フィレンツェ大聖堂⑤
フィレンツェ大聖堂を見上げるブルネレスキ像
前回は、フィレンツェ大聖堂のドーム工事について、内部仮枠を使わずに進める手法をご紹介しました。今回は、ブルネレスキが工事の過程で発明した様々な機械について、取り上げたいと思います。
ブルネレスキが発明した機械の数々は、 当時の人々の関心を集め、 レオナルド・ダ・ヴィンチをはじめとする、多くの科学者や芸術家達が競うように、それらの詳細なスケッチを残しています。それらの中でも、1420年にブルネレスキが作成したとされる大ウィンチについては、多くの資料が残っていて、復元模型等も制作されています。これは、2頭の牛を使って、円盤を水平に回転させ、それを歯車によって、ロープ等でモノを吊り上げる垂直方向の力に変換させる装置です。歯車を取り換えることで、さらに運動の速度を変えたり、荷物の上げ下ろしを反転させることが可能になっています。
ブルネレスキは普段から余暇の時間に、目覚まし時計などの、複雑な工夫をこらした機器をたくさん作って楽しんでいたそうです。
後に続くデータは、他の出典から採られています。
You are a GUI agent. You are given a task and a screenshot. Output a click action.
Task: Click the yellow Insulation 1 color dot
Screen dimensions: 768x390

また水上輸送の技術にも興味を示していて、1421年には、おそらくドーム建築に使用する大理石運搬のための特殊な船を考案し、特許を取っています。(ちなみに、この船には、「のろま」という呼称が付けられていました)
これら機械を見ていると、ブルネレスキがいかに周到に工事手順を考えていたか、想像できるのではないでしょうか。事前にすべてを見通せていたわけではなかったにしても、彼は何か課題にぶつかる度に、類まれな瞬発力から大胆なアイデアをひねり出し、実験を繰り返しました。そうして、伝統に縛られた職人仕事からは生まれようがなかったような、新しい手法や道具を発明し、ひとつひとつ課題を解決していきました。それは芸術家というよりも、冷徹な技術者の姿でした。当時の人々はそれらを驚きのまなざしで見つめ、現代の研究者からも、ブルネレスキの技術的着想は、近代科学のめばえであると評価されています。